***** TRECHO DO DOCUMENTO *****

O documentário de true crime (crimes reais), produzido em 2020, tem uma hora e 23 minutos de duração. E mostra, infelizmente, que a vítima, Shanann Watts, apesar de expor completamente sua vida nas redes sociais, não conseguiu fazer o que as mulheres de hoje fazem.
Shannon morreu em 13 de agosto de 2018, antes de conseguir contar para o mundo que vinha sendo traída pelo seu marido, Chris Watts.
Detalhe: ela estava grávida do terceiro filho deles.
O documentário é incrível. Toda narrativa é contada pela própria Shannan, em vídeos recuperados das redes sociais e de arquivos visuais da polícia, com depoimentos de testemunhas e de Chris, incluindo os interrogatórios e as entrevistas dele para que as pessoas os ajudassem a localizar a amada esposa e as adoráveis filhas.
Shanann, uma dona de casa que trabalhava em home office com venda de produtos, era obcecada por compartilhar sua família perfeita com os seguidores.
Ela mostrava o que fazia de jantar. E o quanto Chris era o marido ideal. Ela cozinhava, ele lavava a louça. E não se importava em aparecer, de fundo, nas gravações da mulher, sempre sorrindo e se mostrando um sujeito muito legal.
Calmo, ele tem vários vídeos interagindo com as filhas Bella, de 4 anos, e Celleste, de 3.
Trabalhador, Chris era o tipo de cara que dividia a vida apenas com o serviço e a família.
Até que ele resolveu encaixar os exercícios físicos nessa rotina.
O sobrepeso foi embora, trazendo, ao modesto trabalhador, um corpo de atleta.
Enquanto isso, Shanann engordava.

***** DADOS REGISTRADOS *****

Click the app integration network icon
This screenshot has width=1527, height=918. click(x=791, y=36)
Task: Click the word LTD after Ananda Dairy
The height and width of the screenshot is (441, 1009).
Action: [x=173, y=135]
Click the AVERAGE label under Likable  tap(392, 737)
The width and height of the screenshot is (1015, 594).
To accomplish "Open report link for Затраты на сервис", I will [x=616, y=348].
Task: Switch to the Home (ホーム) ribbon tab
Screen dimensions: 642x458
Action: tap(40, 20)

*****
***** DADOS REGISTRADOS *****

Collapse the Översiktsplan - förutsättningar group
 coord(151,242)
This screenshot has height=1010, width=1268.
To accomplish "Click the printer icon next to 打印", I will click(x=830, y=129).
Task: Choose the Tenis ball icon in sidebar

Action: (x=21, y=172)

*****

### INSTRUÇÕES DE TRABALHO:
a - Com que finalidade Chris deu as entrevistas mencionadas no trecho sobre o documentário? Responda em até três frases.
b - Transcreva do trecho sobre o documentário a parte que vai de "Calmo, ele tem" até "isso, Shanann engordava.".

### RESULTADOS DAS TAREFAS:
a - Chris deu as entrevistas para que as pessoas ajudassem a localizar a esposa e as filhas.

b -
Calmo, ele tem vários vídeos interagindo com as filhas Bella, de 4 anos, e Celleste, de 3.
Trabalhador, Chris era o tipo de cara que dividia a vida apenas com o serviço e a família.
Até que ele resolveu encaixar os exercícios físicos nessa rotina.
O sobrepeso foi embora, trazendo, ao modesto trabalhador, um corpo de atleta.
Enquanto isso, Shanann engordava.